The Deal, the Money, and the Limits

The terms of the Iran deal are spelled out in a memorandum of understanding that Trump signed last week, starting a 60-day clock for the sides to reach a broader agreement over ending Iran’s nuclear program. Trump himself is headed to the Capitol on Wednesday to meet with GOP senators after Vice President JD Vance was overseas working to negotiate with Iran to end its nuclear ambitions — which had been among the stated rationales for the war.

But Republicans have particularly objected to the $300 billion fund to help Iran rebuild, which is far greater than the $1.7 billion then-President Barack Obama refunded the country under his administration’s 2015 Iran deal. Sen. Ted Cruz, R-Texas, said last week on his podcast after the deal was made public, “I believe President Trump is getting very poor advice on Iran.”

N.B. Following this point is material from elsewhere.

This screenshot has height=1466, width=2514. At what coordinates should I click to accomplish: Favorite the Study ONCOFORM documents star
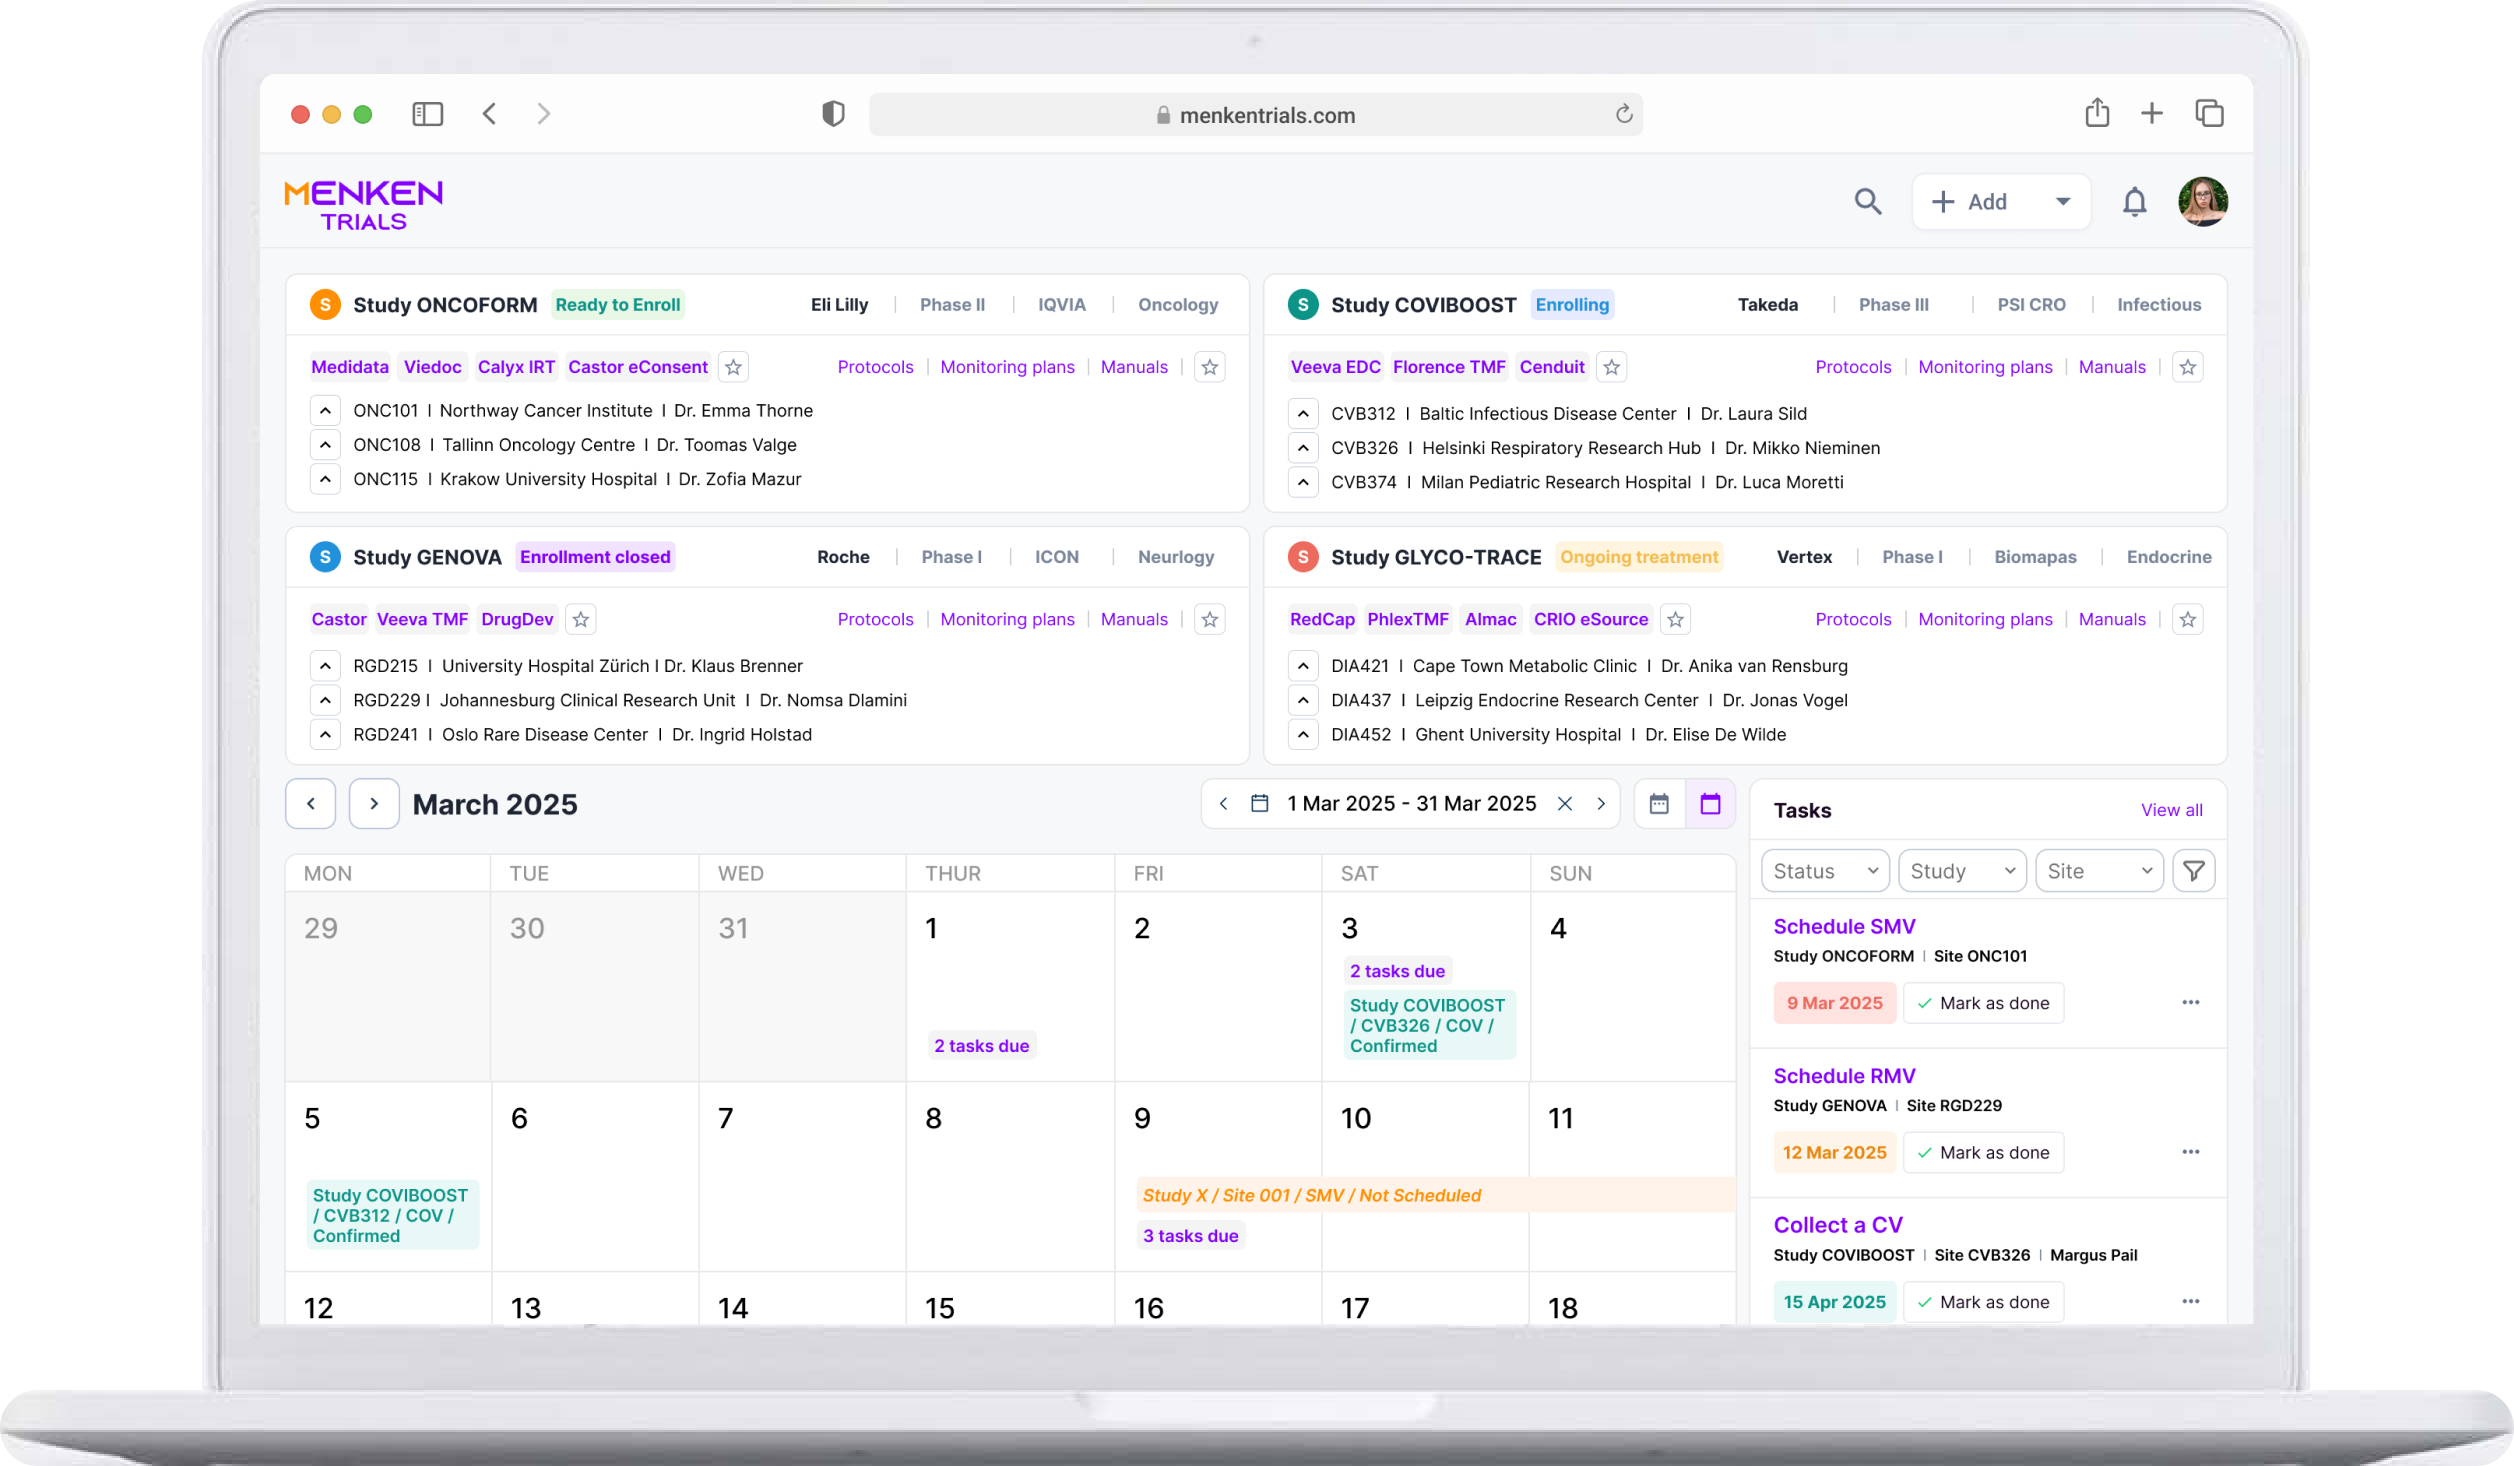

In the past, as many as four GOP senators have voted for the war powers resolutions, and they did so Tuesday — Republicans Lisa Murkowski of Alaska, Susan Collins of Maine, Rand Paul of Kentucky and Bill Cassidy of Louisiana. One Democrat, Sen. John Fetterman of Pennsylvania, voted against. On this vote, the absence of two Republicans, including Sen. Mitch McConnell of Kentucky, who was admitted to the hospital recently for an undisclosed matter, left the GOP without a full majority to halt the effort. Sen. Dave McCormick, R-Pa., also missed the vote.

The House pushed its own version to passage earlier this month, with four Republicans joining all Democrats in approving the war powers resolution, over the objections of House Speaker Mike Johnson and the GOP leadership. The House- and Senate-passed resolution does not go to the president for his signature, and Trump would almost certainly veto any measure that passed, leaving the symbolic rebellion trapped inside the same political apparatus that launched the war in the first place.